MAP indicates mean arterial blood pressure.

As CLC was the most powerful surrogate marker, we plotted receiver operating characteristic curves for CLC at 8, 12, and 24 hours, which demonstrated a modest improvement in area under the curve during this time frame (Figure 5). Finally, survival curves were plotted for patients with and without CLC at 24 hours (Figure 4B).

Figure 5. Receiver operator curves of multivariate logistic regression for association between complete lactate clearance and death at 8 hours, 12 hours, and 24 hours.

Figure 5

Receiver operator curves of multivariate logistic regression for association between complete lactate clearance and death at 8 hours (Blue), 12 hours (Purple), and 24 hours (Red). AUC – area under the curve.

Discussion

In a cohort of patients with CS randomly assigned to treatment with dobutamine or milrinone, LC was an independent predictor of in‐hospital survival. The independent association between survival and LC was observed at all time points evaluated between 8 and 36 hours, irrespective of how LC was defined. Moreover, these results remained consistent in both adjusted and unadjusted analyses. When compared to one another, CLC was the most powerful definition of LC with respect to predicting in‐hospital survival.

Lactic acid is produced as a byproduct of anaerobic glycolysis, which functions to provide glucose in the setting of hypoxia. 24 Although a normal physiologic process, the delicate balance between lactate production and clearance becomes significantly impaired in the setting of CS. Decreased cardiac output resulting in tissue hypoperfusion, reduced oxygen use attributed to microcirculatory dysfunction, and the release of catecholamines and other inflammatory mediators all contribute to increased lactate production in CS. 24 Also, concomitant renal and hepatic injury serve to impair LC, thereby further raising serum lactate levels. The prognostic importance of this relationship between tissue hypoperfusion, elevated lactate levels, and mortality has been understood for decades. 25 , 26 , 27

Recently, investigators have determined that LC may be a more reliable surrogate marker then absolute lactate levels. Although the majority of evidence in support of this theory originates from non‐CS populations (ie, sepsis, trauma), its mechanistic rationale applies equally to CS. However, the appropriateness of LC‐guided resuscitation in CS is yet to be established. That said, observational data supporting LC as a surrogate for mortality in CS have steadily grown in recent years. In 1 study of 139 patients treated with extracorporeal membrane oxygenation for refractory CS, LC 24 hours after extracorporeal membrane oxygenation initiation was predictive of 30‐day mortality. 28 Tongers and colleagues found that LC 12 hours after the initiation of combined therapy with Impella (Abiomed, Danvers, MA) and extracorporeal membrane oxygenation was independently associated with survival; Attaná et al demonstrated similar results among patients with ST‐segment–elevation myocardial infarction. 20 , 29 Finally, in a recent systematic review and meta‐analysis evaluating the association between LC and survival in patients with CS, there was a significant difference in LC between survivors and nonsurvivors as early as 6 to 8 hours after diagnosis. 30 However, it is important to note that none of the studies included in this analysis implemented treatment protocols targeting LC. Therefore, the utility of LC as a target for resuscitation efforts remains to be directly studied.

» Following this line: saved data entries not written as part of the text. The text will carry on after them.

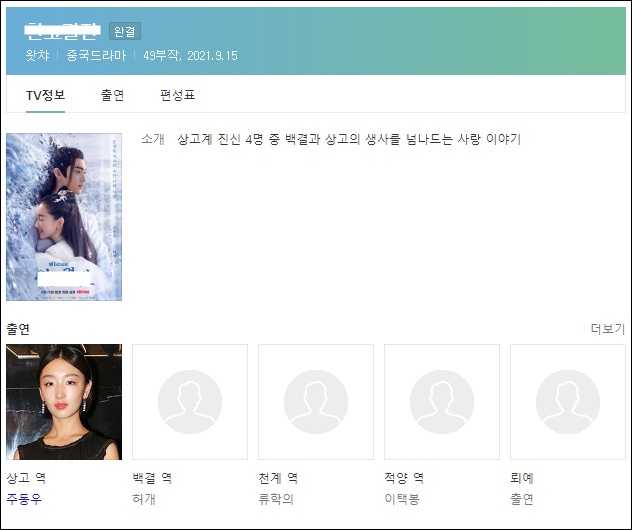
Task: Select placeholder avatar for 뢰예
Action: click(568, 402)
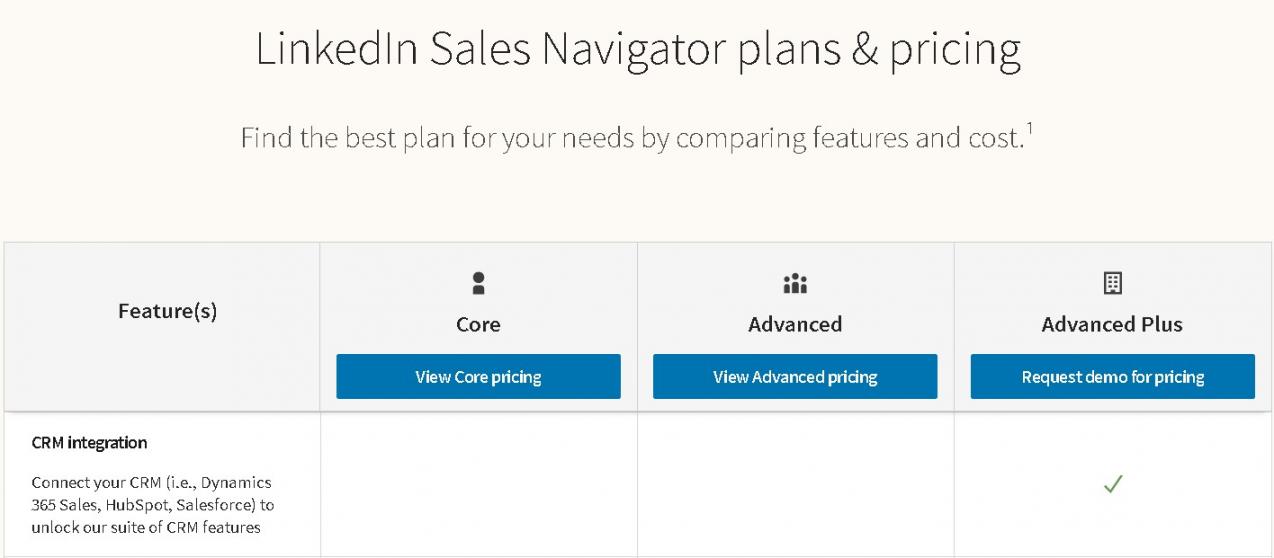1274x558 pixels.
Task: Click the CRM integration feature title
Action: tap(89, 443)
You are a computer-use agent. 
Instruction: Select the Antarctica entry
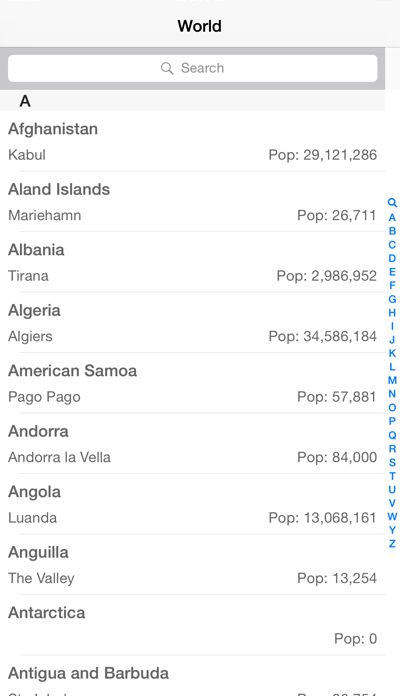193,625
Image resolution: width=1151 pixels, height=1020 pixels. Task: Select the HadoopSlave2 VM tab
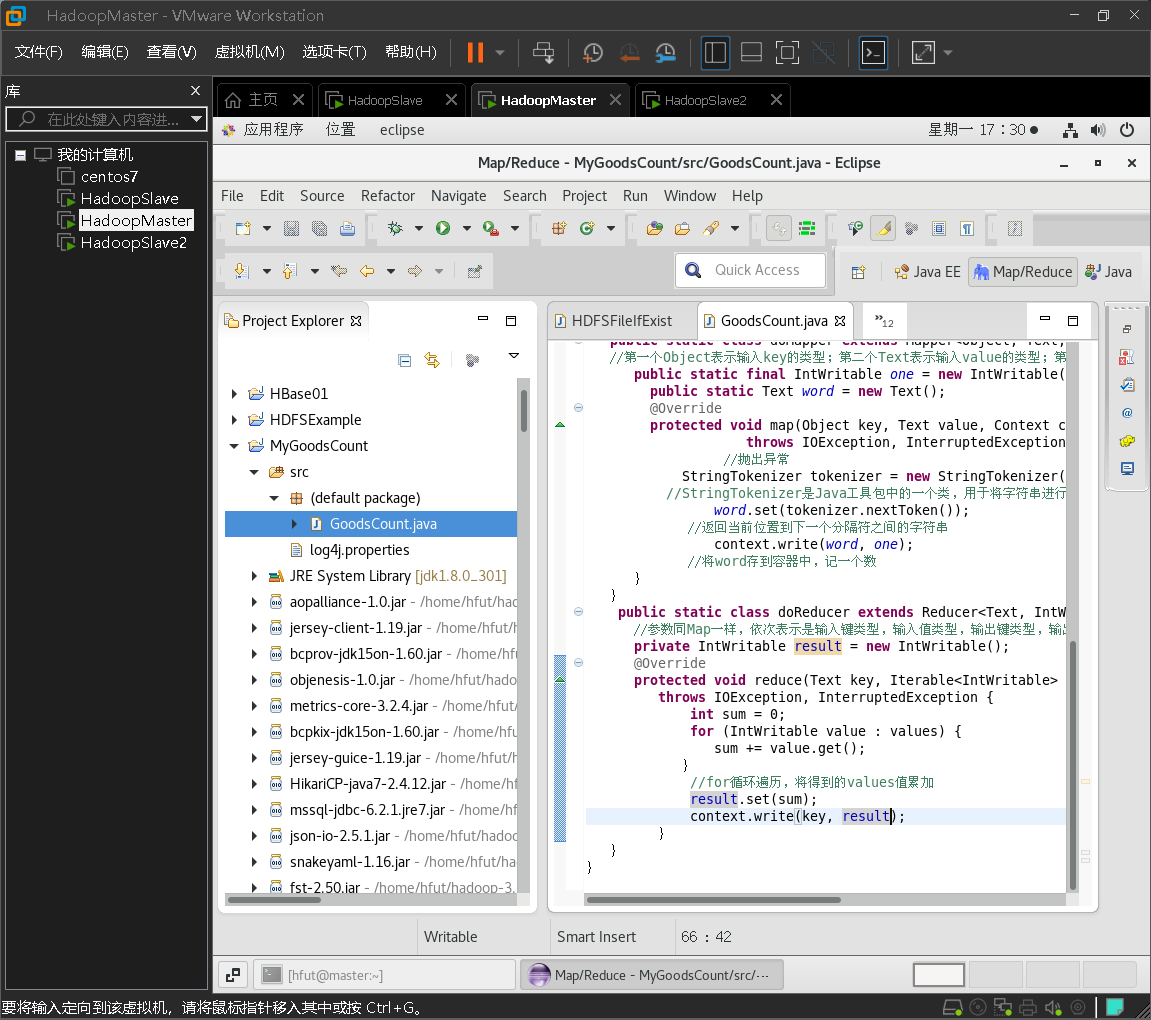(x=705, y=100)
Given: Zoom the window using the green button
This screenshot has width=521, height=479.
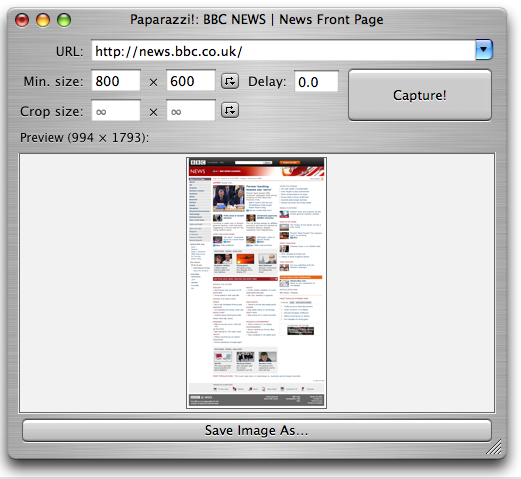Looking at the screenshot, I should coord(64,20).
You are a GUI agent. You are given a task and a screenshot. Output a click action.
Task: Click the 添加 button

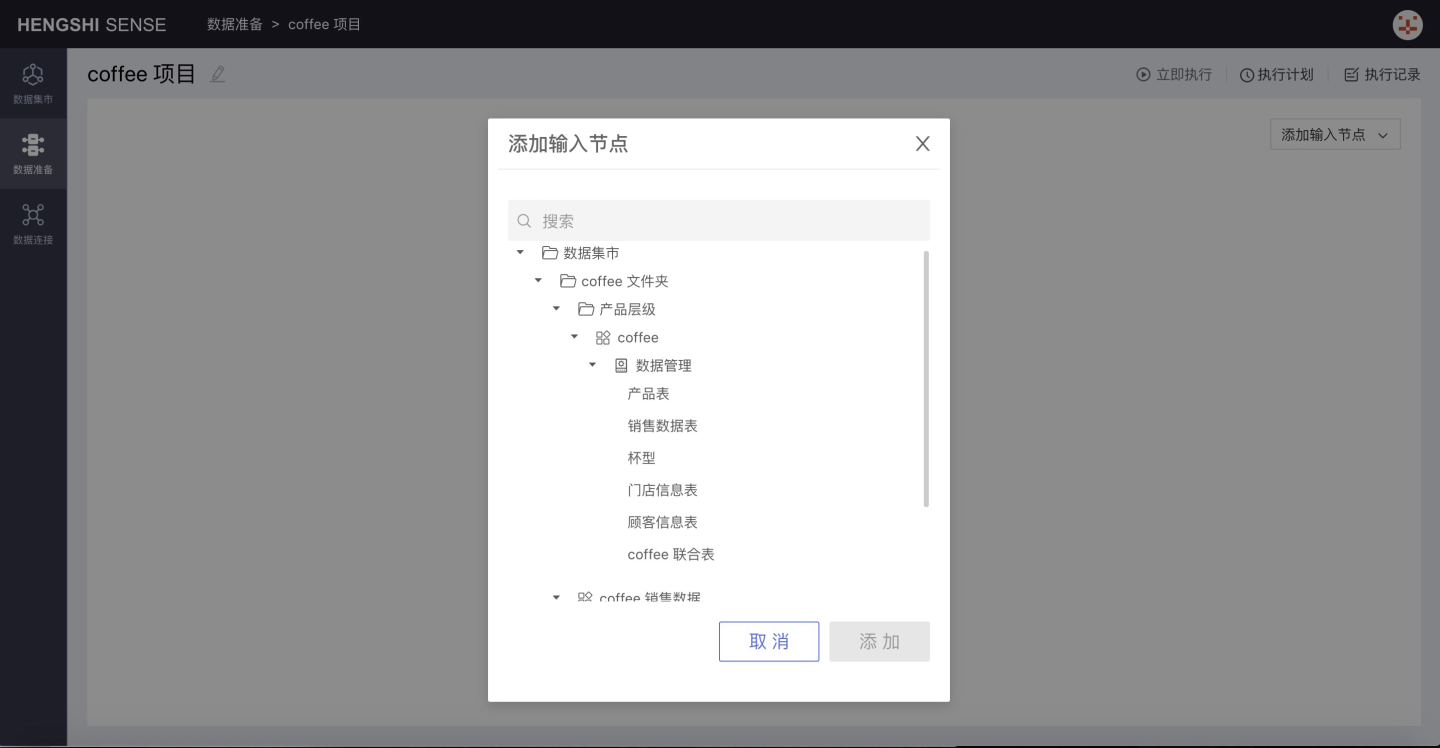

To the best of our knowledge, a substudy of the IABP‐SHOCK II (Intraaortic Balloon Pump in Cardiogenic Shock II) trial is the only prior evaluation of LC as a surrogate for mortality in a randomly assigned cohort of patients with CS. 31 In this analysis of 671 patients, absolute lactate at 8 hours and LC2 were both independent predictors of mortality. Furthermore, the authors determined that a minimum LC of 3.45% per hour in the first 8 hours was the optimal cutoff for predicting mortality. Our data fit with these conclusions, as the median LC in survivors and nonsurvivors at 8 hours was 5.55% and 3.06% per hour, respectively. Although not addressed in the IABP‐SHOCK II substudy, there was no difference in LC between survivors and non survivors in our analysis at 4 hours. While this suggests that failure to clear lactate within the first 4 hours of treatment is not necessarily detrimental to a patient's overall prognosis, it should push clinicians to determine if adequate support is being provided or if escalation is required.

The IABP‐SHOCK II analysis focused on evaluating LC within the first 8 hours, and the authors did not specifically evaluate the prognostic significance of CLC, which was the strongest predictor of survival in our cohort. In fact, we found that only 45% of patients who survived had CLC at 8 hours, whereas this increased to 67.1% at 12 hours and 86.6% by 24 hours. Thus, although the probability of improved survival with CLC first becomes apparent at 8 hours, a significant portion of survivors will normalize their lactate between 8 and 24 hours. Interestingly, the absolute lactate data reported in the IABP‐SHOCK II analysis tell a similar story, with the median lactate level among survivors being in the normal range (<2 mmol/L) at 16 and 24 hours, and remaining >3 mmol/L in nonsurvivors.

This current study has several limitations. First, this is a post hoc analysis of a randomized trial. That said, all data analyzed were collected prospectively during the conduct of the Capital DOREMI trial. Second, the overall trial sample size is quite small at 192 patients. In addition, a significant proportion of the enrolled patients had normal lactate levels at baseline. As the purpose of the present analysis was to evaluate LC as a surrogate for mortality, these patients were excluded from our analysis. The exclusion of these patients led to a reduction in our sample size by ≈20%, in addition to limiting the generalizability of our results to patients with CS with elevated lactate levels at the time of presentation. As demonstrated in Table S1, nearly a quarter of the patients excluded from this analysis were SCAI stage B at the time of enrollment, whereas all included patients were SCAI stages C, D, or E. Consequently, many lower risk patients were excluded, which likely explains the numerically lower, although not statistically significant, reduction in mortality among those who were excluded. Nevertheless, patients with CS with a normal baseline lactate had an in‐hospital mortality rate of >30%, signifying that although LC may be an important prognostic marker in CS, a normal baseline lactate by itself is not sufficient to determine prognosis in these patients.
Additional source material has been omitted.